### The task
Among the entries below, find all lines that include "agent" and copy them.

### Material to process

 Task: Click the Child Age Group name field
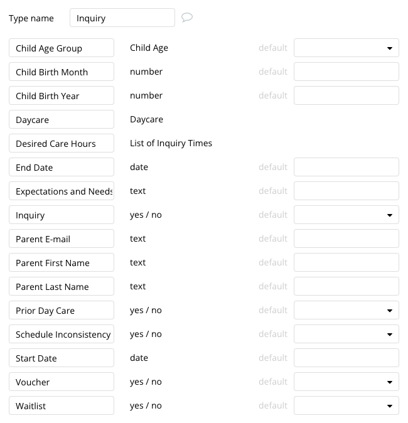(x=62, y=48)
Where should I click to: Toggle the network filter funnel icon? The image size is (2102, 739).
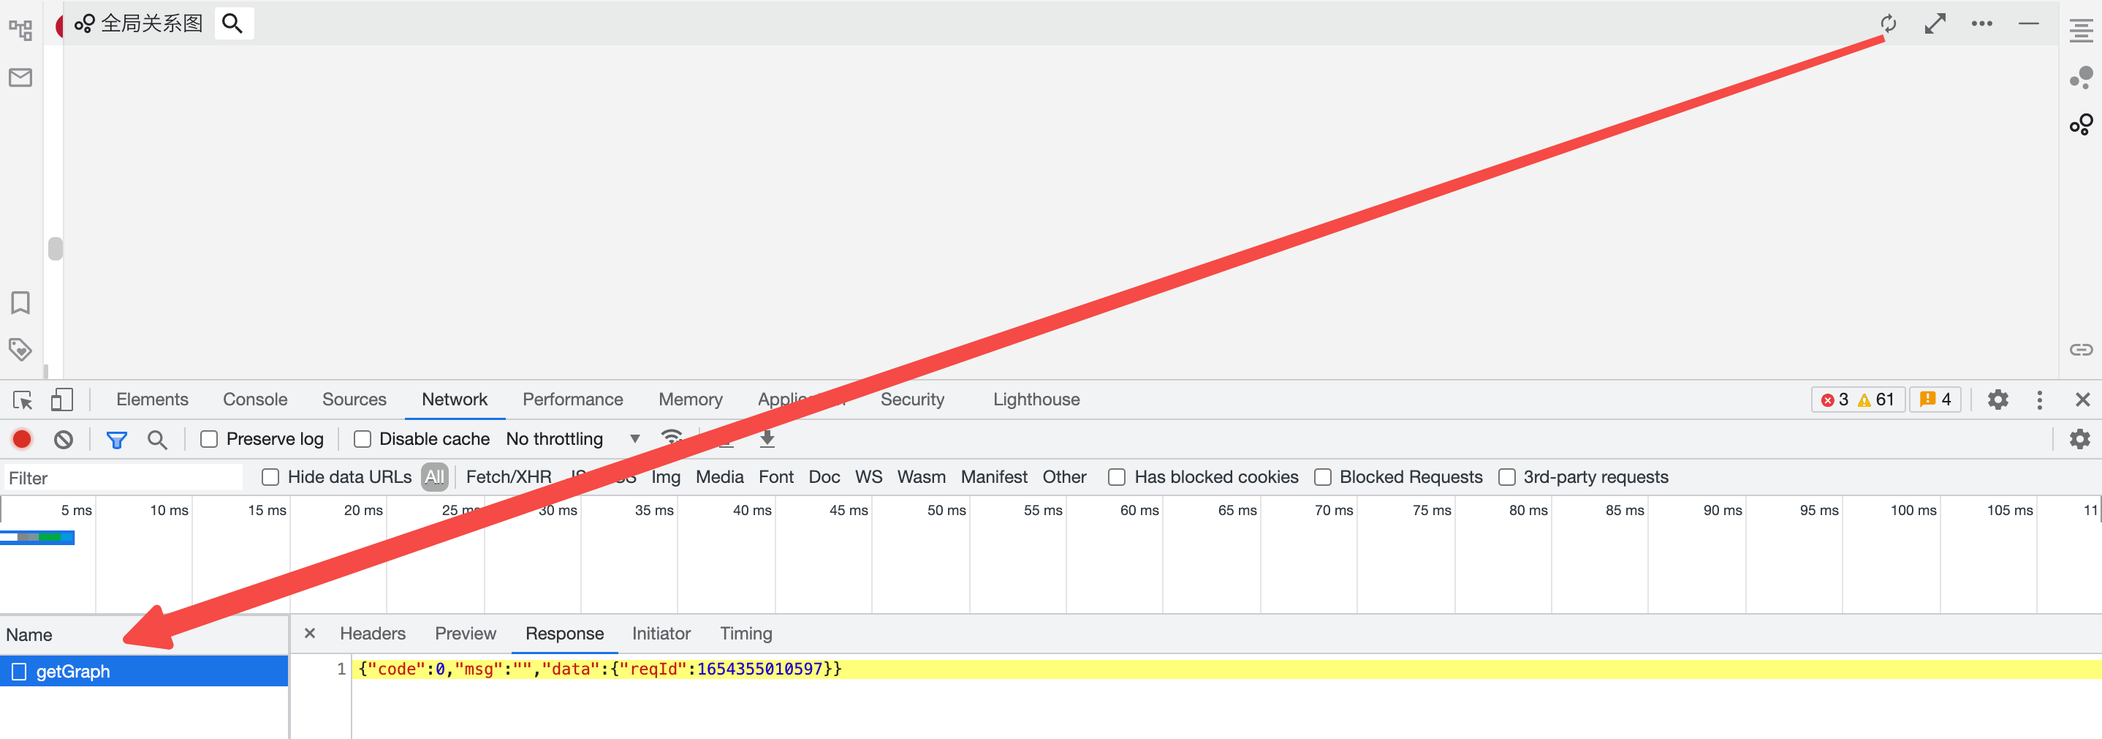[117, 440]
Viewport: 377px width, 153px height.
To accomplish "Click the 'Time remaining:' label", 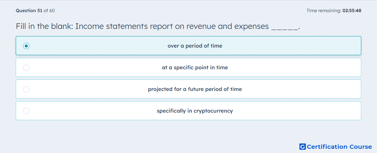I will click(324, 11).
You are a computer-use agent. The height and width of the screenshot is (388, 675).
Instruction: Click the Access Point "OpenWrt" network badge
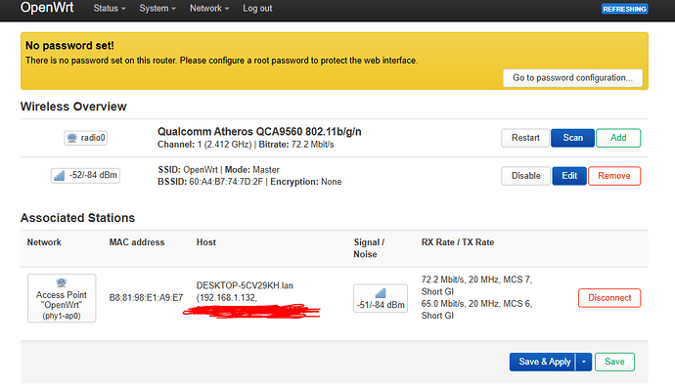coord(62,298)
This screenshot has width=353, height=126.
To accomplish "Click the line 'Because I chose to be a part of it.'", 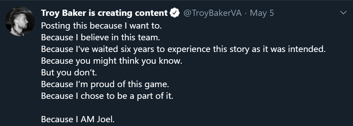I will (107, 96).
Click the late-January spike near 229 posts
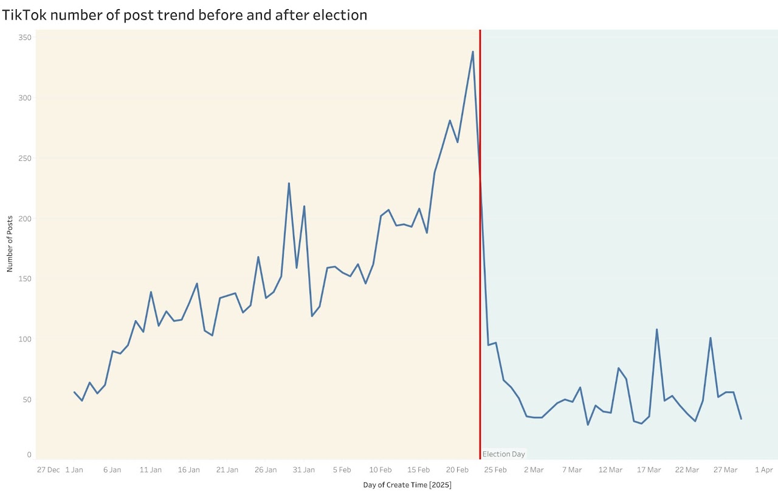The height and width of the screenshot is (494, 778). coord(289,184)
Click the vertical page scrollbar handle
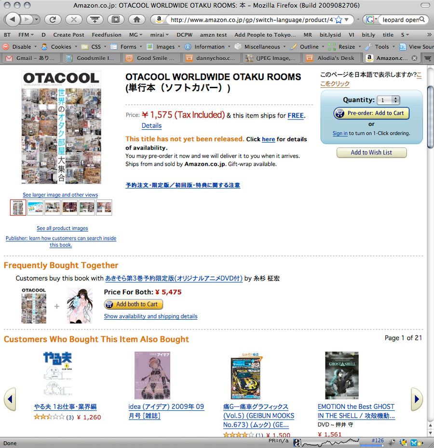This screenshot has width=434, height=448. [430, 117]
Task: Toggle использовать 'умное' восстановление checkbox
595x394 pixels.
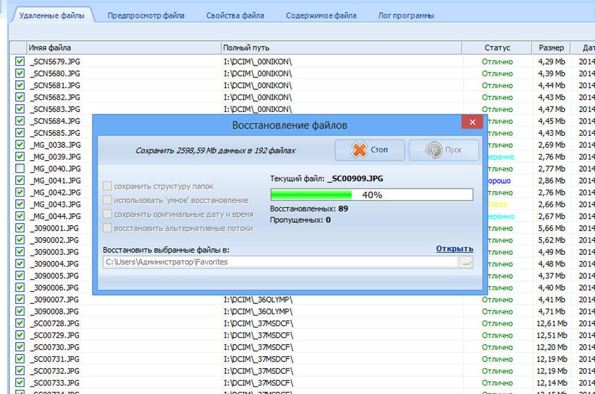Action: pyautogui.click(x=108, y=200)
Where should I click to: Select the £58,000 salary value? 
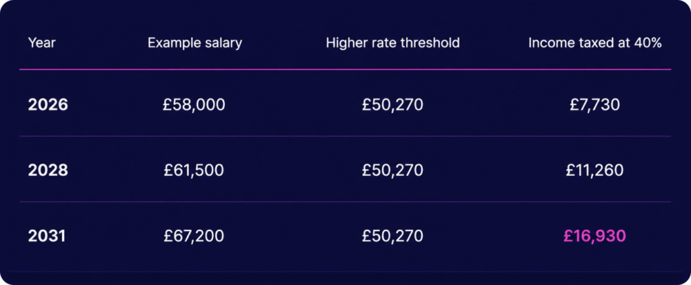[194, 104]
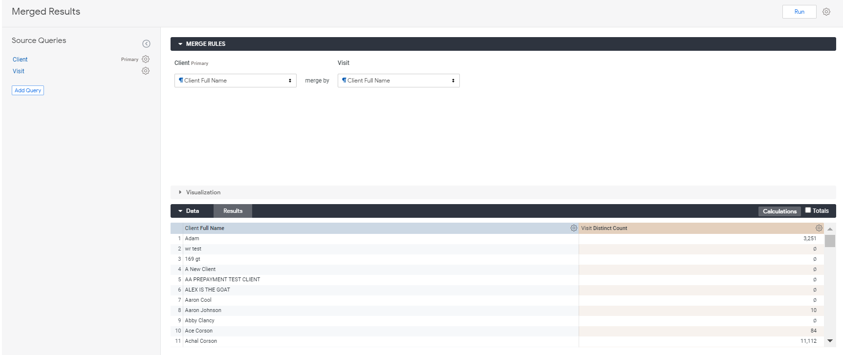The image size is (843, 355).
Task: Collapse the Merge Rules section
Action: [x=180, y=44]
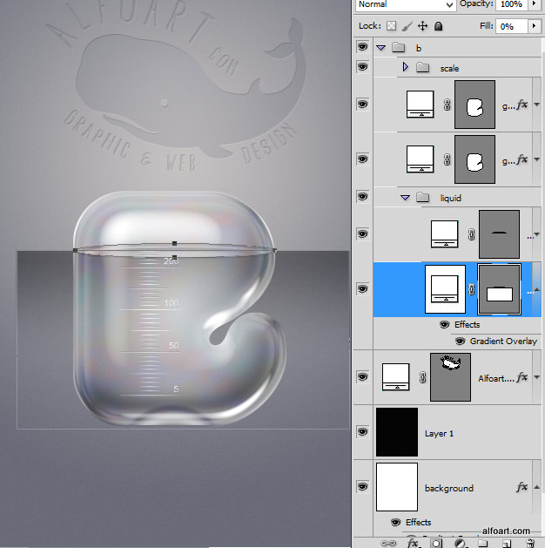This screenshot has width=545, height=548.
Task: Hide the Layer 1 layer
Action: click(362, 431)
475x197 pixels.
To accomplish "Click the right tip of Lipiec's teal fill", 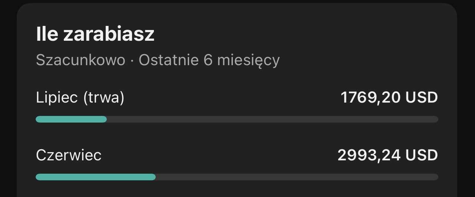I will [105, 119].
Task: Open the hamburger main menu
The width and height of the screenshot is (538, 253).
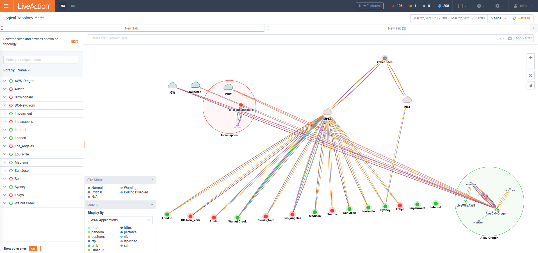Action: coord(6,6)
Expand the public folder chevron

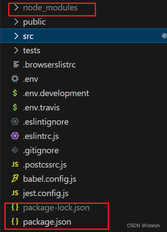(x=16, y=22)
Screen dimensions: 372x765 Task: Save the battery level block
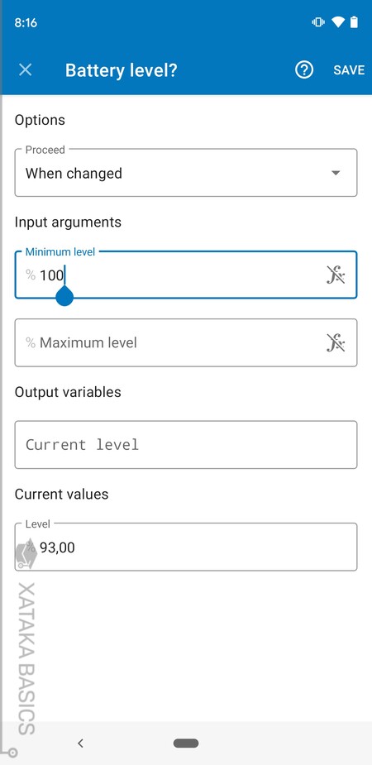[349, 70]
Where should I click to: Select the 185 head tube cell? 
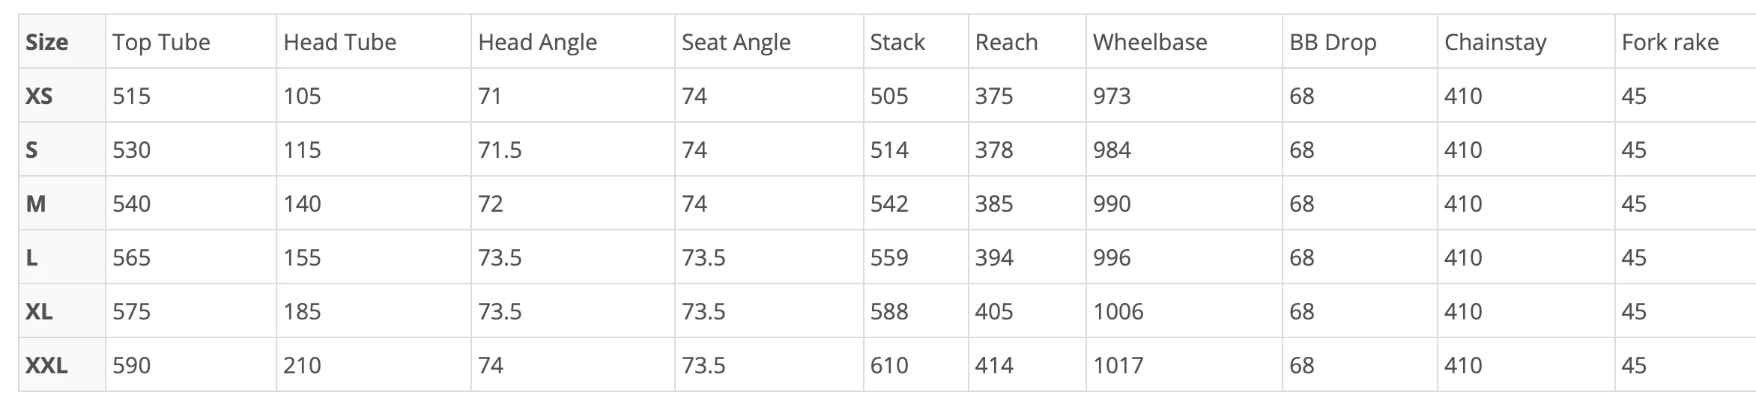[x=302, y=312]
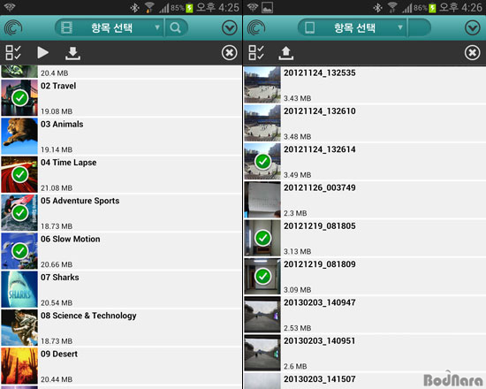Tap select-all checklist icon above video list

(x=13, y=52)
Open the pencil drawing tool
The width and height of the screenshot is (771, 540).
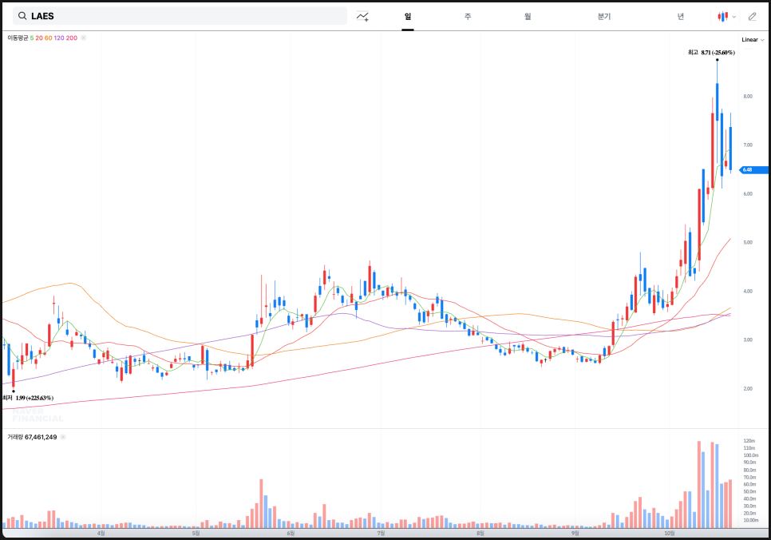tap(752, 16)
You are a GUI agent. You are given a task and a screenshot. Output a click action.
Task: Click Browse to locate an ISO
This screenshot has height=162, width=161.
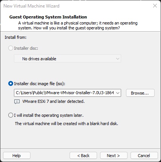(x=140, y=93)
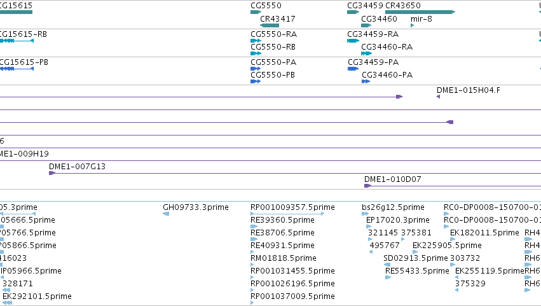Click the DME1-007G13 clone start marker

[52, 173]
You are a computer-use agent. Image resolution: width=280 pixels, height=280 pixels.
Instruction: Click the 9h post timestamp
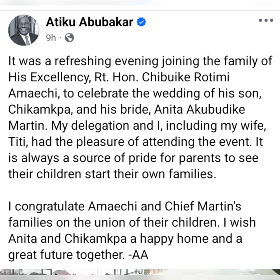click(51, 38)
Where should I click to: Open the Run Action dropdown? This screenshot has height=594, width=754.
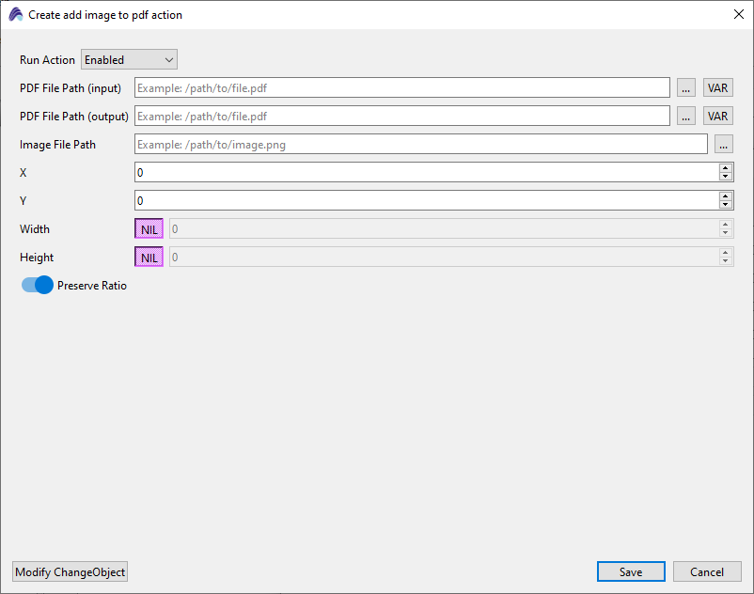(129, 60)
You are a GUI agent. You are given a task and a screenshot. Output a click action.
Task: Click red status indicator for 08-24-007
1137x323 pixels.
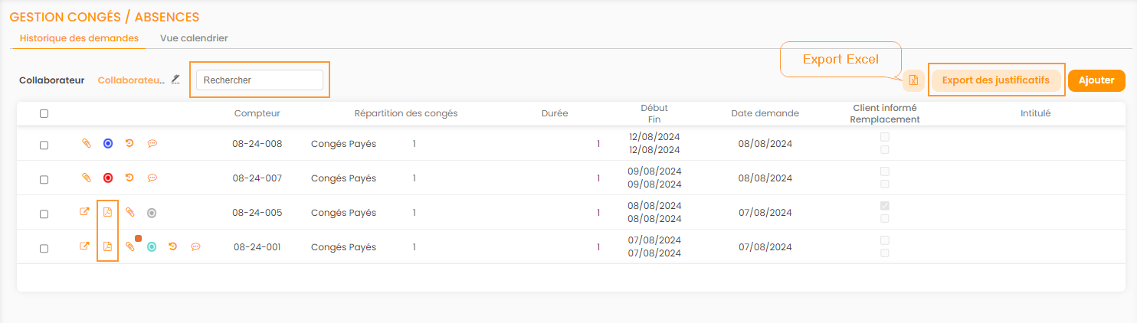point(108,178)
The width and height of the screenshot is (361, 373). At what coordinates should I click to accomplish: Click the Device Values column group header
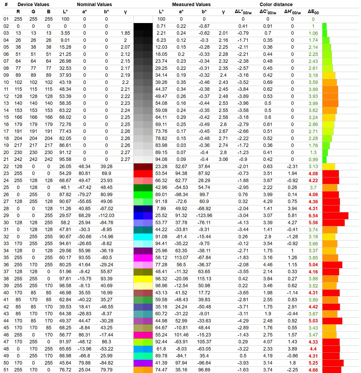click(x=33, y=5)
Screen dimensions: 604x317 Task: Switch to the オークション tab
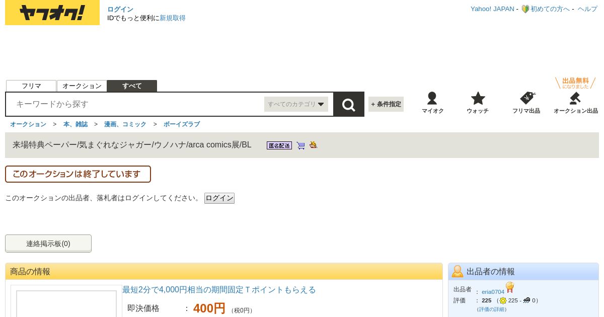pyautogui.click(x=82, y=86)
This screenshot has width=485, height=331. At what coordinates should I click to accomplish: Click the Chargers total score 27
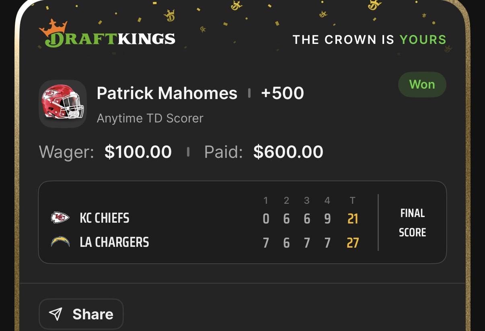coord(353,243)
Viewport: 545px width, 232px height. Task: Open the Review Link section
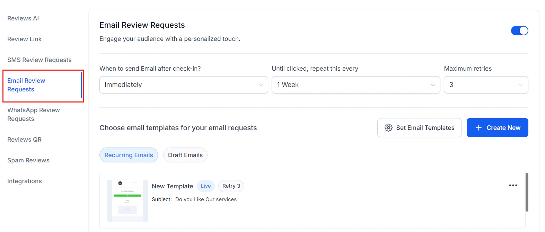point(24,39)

### Solution for this task
You are a computer-use agent. The height and width of the screenshot is (388, 675).
You are a GUI agent. You are given a task and a screenshot. Output a click action.
You are a computer-use agent. Image resolution: width=280 pixels, height=280 pixels.
You are a GUI agent. You are given a task and a screenshot. Output a click action.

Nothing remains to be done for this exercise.